A definition of derivative of real-1-parameter family of vectors
Topics
About: vectors space
About: derivative
The table of contents of this article
Starting Context
- The reader knows a definition of vectors space.
Target Context
- The reader will have a definition of the derivative of real-1-parameter family of vectors.
Orientation
There is a list of definitions discussed so far in this site.

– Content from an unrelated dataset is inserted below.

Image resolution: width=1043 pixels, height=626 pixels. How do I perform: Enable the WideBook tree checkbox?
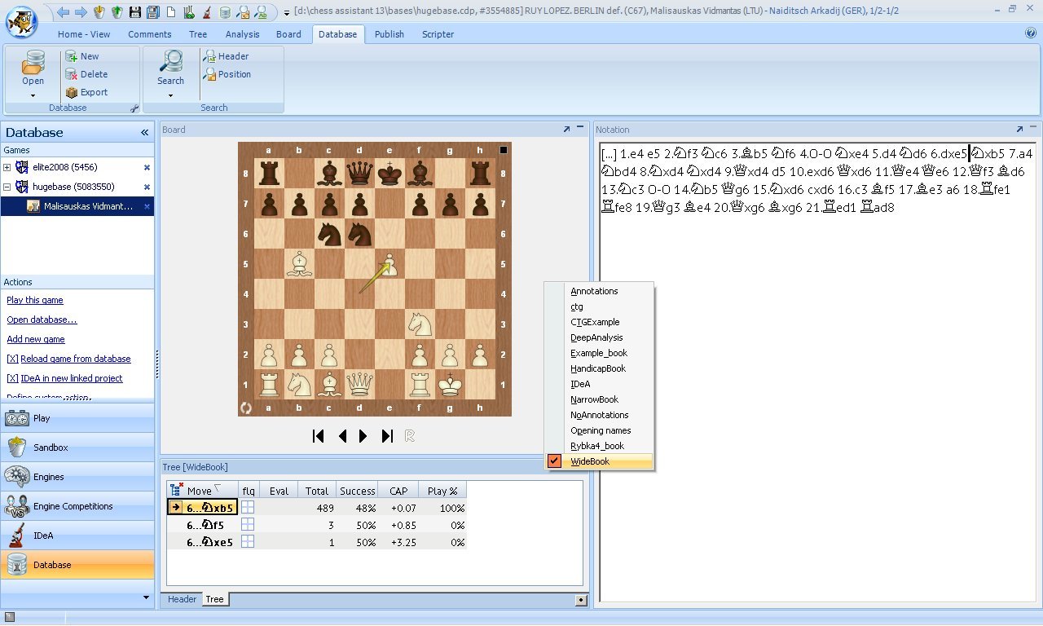tap(554, 461)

There is a list of propositions discussed so far in this site.
Main Body
1: Definition
For any vectors space, V, and any 1-parameter family of vectors, \(v (t) \in V\), where t is an \(\mathbb{R}\) interval, \(\frac{dv (t)}{dt} = \frac{dv^i (t)}{dt} e_i\) where \({e_i}\) is any basis of V and \({v^i}\) are the vector components with respect to the basis. The definition does not depend on the choice of the basis, because for bases, \({e_{1i}}\) and \({e_{2i}}\), and the components, \({v_1^i}\) and \({v_2^i}\) of the same vector, v, with respect to the bases, \(e_{1i} = T^j_ie_{2j}\) with a matrix, T, and \(v_2^i = T^i_jv_1^j\), because \(v (t) = v_1^ie_{1i} = v_1^iT^j_ie_{2j}\), and \(\frac{d v_2^i}{d t}e_{2i} = \frac{d T^i_jv_1^j}{d t}e_{2i} = T^i_j\frac{d v_1^j}{d t}e_{2i} = \frac{d v_1^j}{d t}e_{1j}\).